Innovation: Up to 0.5 pages, highlighting the novel technical contributions, again with 1 sentence in bold to focus on the key innovation of the proposed work.
- Approach: ~9-12 pages (depending on the specific grant), organized into an “overview” section followed by 3-4 aims. The 2-3 page overview section describes commonalities between the aims, any data that are being used, and related things. The overview can also include or be followed by a “general background” that applies to each of the aims. Each aim is about 2-3 pages, and includes the following sections:
- Introduction: a 1 paragraph jargon-free introduction of what you will accomplish in this aim, and how.
- Justification and Feasibility or Preliminary Results: Up to 1 page describing why you are particularly well-suited to accomplish the goals in the allotted time given the allotted resources.
- Research Design: ~2 paragraphs on the details of what you’ll actually do.
- Expected Outcomes: 1 paragraph on what you expect to actually “deliver” back to the funding agency.
- Potential Pitfalls and Alternative Strategies: A few lines to indicate that you understand which parts are difficult, and have a contingency plan.
- Timeline and Future Direction: ~1/2 pages, describing when the activities will happen, including a table organized by Aim, and connecting the work to your future long-term agenda.
Some other tips:
- Follow my blog post on words
- Follow my blog post on paragraph
- Follow my blog post on figures
- The “name” of each aim/task should be an “action title”
- Each aim/task should follow OCAR
- For each sub-aim/task, include a bold sentence precisely and concisely stating its objective (the action part)

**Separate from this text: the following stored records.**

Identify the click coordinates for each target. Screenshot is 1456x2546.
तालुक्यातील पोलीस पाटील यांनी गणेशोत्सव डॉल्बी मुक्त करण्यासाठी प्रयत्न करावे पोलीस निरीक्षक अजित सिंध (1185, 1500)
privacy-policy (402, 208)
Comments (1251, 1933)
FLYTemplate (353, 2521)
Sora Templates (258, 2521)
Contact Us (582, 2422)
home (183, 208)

- Make sure to distinguish your own work from others explicitly every time your work is cited
- Check that formatting is consistent across all documents (both within type, eg biosketches) and across.
- Use google docs
- Use paperpile for references (free version for 2 weeks)
- Use auto-latex for equations
- Keep figures at very end until last opportunity
- For summary, focus on gap and impact
- For intellectual merit, use as much language from NSF Big Ideas as possible
- Broader impacts is about societal, not intellectual benefit, focusing on STEM education, minorities, disabilities, open source, etc.